*** Opening Document text ***

Stanovich then continues to argue in favor of separating rationality and intelligence, citing surveys that suggest that folk psychology does already distinguish between the two. He also brings up the chilling effect that deifying intelligence seems to be having on society. Reviews about a book discussing the maltreatment of boys labeled feebleminded seemed to concentrate on the stories of the boys who were later found to have normal IQs, implying that abusive treatment of boys who actually did have a low IQ was okay. Various parents seem to take a diagnosis of low mental ability as much more shocking than a diagnosis such as ADHD or learning disability that stresses the presence of normal IQ, even though the life problems associated with some emotional and behavior disorders are much more severe than those associated with many forms of moderate or mild intellectual disability.

Why Intelligent People Doing Foolish Things Is No Surprise briefly introduces the concept of the cognitive miser, explaining that conserving energy and not thinking about things too much is a perfectly understandable tendency given our evolutionary past.

The Cognitive Miser: Ways to Avoid Thinking discusses the cognitive miser further, starting with the "Jack is looking at Anne but Anne is looking at George" problem, noting that one could arrive at the correct answer via disjunctive reasoning ("either Anne is married, in which case the answer is yes, or Anne is unmarried, in which case the answer is also yes") but most people won't bother. It then discusses attribute substitution (instead of directly evaluating X, consider the correlated and easier to evaluate quality Y), vividness/salience/accessibility effects, anchoring effects and the recognition heuristic. Stanovich emphasizes that he does not say that heuristics are always bad, but rather that one shouldn't always rely on them.

Framing and the Cognitive Miser extensively discusses various framing effects, and at the end notes that high-IQ people are not usually any more likely to avoid producing inconsistent answers to various framings unless they are specifically instructed to try to be consistent. This is mentioned to be a general phenomenon: if intelligent people have to notice themselves that an issue of rationality is involved, they do little better than their counterparts of lower intelligence.

*** Closing Document text ***
*** Opening Source information ***

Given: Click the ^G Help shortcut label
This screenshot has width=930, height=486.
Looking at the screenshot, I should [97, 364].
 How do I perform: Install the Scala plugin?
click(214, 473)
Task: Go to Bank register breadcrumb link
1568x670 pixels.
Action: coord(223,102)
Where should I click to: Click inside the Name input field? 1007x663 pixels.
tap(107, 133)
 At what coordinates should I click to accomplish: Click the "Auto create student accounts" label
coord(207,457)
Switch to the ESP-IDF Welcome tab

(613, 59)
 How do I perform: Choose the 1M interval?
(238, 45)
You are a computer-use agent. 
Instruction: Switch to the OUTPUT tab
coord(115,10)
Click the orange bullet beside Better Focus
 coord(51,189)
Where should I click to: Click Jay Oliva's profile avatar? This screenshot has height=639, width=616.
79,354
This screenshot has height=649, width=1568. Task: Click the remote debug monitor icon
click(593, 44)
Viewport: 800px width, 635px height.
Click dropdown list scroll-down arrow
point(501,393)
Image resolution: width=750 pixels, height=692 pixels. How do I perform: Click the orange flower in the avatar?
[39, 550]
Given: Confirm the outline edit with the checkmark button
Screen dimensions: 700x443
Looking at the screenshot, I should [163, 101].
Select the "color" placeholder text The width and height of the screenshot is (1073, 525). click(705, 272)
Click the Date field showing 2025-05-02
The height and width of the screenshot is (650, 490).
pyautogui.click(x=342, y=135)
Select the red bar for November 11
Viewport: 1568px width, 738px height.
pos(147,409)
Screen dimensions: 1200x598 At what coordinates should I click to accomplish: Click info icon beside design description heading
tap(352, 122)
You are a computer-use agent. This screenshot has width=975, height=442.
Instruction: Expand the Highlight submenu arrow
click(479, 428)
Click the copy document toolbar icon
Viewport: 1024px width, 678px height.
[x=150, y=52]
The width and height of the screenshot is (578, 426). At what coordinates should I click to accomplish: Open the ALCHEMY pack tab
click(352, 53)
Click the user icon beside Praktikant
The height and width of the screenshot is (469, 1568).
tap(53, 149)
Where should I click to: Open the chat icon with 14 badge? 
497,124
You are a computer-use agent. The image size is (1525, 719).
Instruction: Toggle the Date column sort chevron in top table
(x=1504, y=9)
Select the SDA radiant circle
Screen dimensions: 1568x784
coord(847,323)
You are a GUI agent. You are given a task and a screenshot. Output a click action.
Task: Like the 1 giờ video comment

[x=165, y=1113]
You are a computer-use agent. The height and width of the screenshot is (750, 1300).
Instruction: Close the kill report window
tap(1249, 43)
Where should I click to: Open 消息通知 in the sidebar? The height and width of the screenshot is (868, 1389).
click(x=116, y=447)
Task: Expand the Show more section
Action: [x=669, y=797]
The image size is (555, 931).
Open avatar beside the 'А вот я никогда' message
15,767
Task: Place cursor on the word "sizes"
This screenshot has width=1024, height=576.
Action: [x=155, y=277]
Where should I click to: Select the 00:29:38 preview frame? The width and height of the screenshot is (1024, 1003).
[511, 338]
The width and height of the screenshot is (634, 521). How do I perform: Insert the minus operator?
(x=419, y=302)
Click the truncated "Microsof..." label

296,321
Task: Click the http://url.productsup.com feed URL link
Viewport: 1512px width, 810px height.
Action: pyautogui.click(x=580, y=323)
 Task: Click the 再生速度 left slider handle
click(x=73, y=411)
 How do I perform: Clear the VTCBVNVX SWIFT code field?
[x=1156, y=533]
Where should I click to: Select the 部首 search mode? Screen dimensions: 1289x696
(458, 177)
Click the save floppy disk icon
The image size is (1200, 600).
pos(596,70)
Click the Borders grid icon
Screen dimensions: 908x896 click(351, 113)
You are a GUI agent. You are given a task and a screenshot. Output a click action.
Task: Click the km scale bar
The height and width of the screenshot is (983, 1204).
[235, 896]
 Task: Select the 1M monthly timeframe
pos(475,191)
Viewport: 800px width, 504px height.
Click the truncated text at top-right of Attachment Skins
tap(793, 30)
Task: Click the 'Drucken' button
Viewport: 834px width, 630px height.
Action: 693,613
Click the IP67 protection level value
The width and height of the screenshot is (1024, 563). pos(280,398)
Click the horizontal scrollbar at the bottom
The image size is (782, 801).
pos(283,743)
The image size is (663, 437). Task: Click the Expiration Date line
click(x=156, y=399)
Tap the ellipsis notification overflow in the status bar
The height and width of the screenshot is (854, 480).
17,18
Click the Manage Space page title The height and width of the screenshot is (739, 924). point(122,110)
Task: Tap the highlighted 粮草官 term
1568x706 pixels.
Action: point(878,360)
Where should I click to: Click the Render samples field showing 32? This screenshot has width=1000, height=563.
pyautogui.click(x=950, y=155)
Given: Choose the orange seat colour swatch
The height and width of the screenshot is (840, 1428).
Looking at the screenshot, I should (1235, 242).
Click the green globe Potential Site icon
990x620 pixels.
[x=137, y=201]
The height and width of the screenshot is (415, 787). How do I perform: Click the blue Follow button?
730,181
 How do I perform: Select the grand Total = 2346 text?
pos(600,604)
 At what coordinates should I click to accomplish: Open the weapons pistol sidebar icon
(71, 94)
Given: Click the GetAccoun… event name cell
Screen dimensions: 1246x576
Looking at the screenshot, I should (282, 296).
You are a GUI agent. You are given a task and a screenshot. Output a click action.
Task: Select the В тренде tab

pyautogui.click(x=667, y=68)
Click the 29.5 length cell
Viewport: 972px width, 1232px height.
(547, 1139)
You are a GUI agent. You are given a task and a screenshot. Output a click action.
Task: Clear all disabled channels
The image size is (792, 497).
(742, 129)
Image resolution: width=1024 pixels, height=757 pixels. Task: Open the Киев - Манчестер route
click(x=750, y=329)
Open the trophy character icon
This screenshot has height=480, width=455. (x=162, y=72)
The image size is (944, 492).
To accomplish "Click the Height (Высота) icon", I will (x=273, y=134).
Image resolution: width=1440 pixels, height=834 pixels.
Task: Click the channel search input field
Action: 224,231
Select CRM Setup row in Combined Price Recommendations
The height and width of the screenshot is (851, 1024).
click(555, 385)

*** Closing Source information ***

- _Tasks for this exercise_:
• 1. In the summary of Stanovich's chapters, which concept does "Why Intelligent People Doing Foolish Things Is No Surprise" introduce?
• 2. Using the summary of Stanovich's chapters, explain why the reviews of the book about boys labeled feebleminded are presented as troubling.
• 3. Continue the summary of Stanovich's chapters from its last sentence.

- _Solved problems_:
• 1. It introduces the cognitive miser.

• 2. The reviews concentrated on the boys who were later found to have normal IQs. This focus implied that abusive treatment of boys who really did have a low IQ was acceptable. Stanovich cites this as a chilling effect of deifying intelligence.

• 3.
Myside Processing: Heads I Win - Tails I Win Too! discusses "myside bias", people evaluating situations in terms of their own perspective. Americans will provide much stronger support for the USA banning an unsafe German car than for Germany banning an unsafe American car. People will much more easily pick up on inconsistencies in the actions of their political opponents than the politicians they support. They will also be generally overconfident, be appalled at others exhibiting the same unsafe behaviors they themselves exhibit, underestimate the degree to which biases influence our own thinking, and assume people understand their messages better than they actually do. The end of the chapter surveys research on the linkage between intelligence and the tendency to fall prey to these biases. It notes that intelligent people again do moderately better, but only when specifically instructed to avoid bias.

A Different Pitfall of the Cognitive Miser: Thinking a Lot, but Losing takes up the problem of failing to override your autonomous processing even when it would be necessary. Most of this chapter is covered by my previous discussion of override failures in the Cognitive Miser post.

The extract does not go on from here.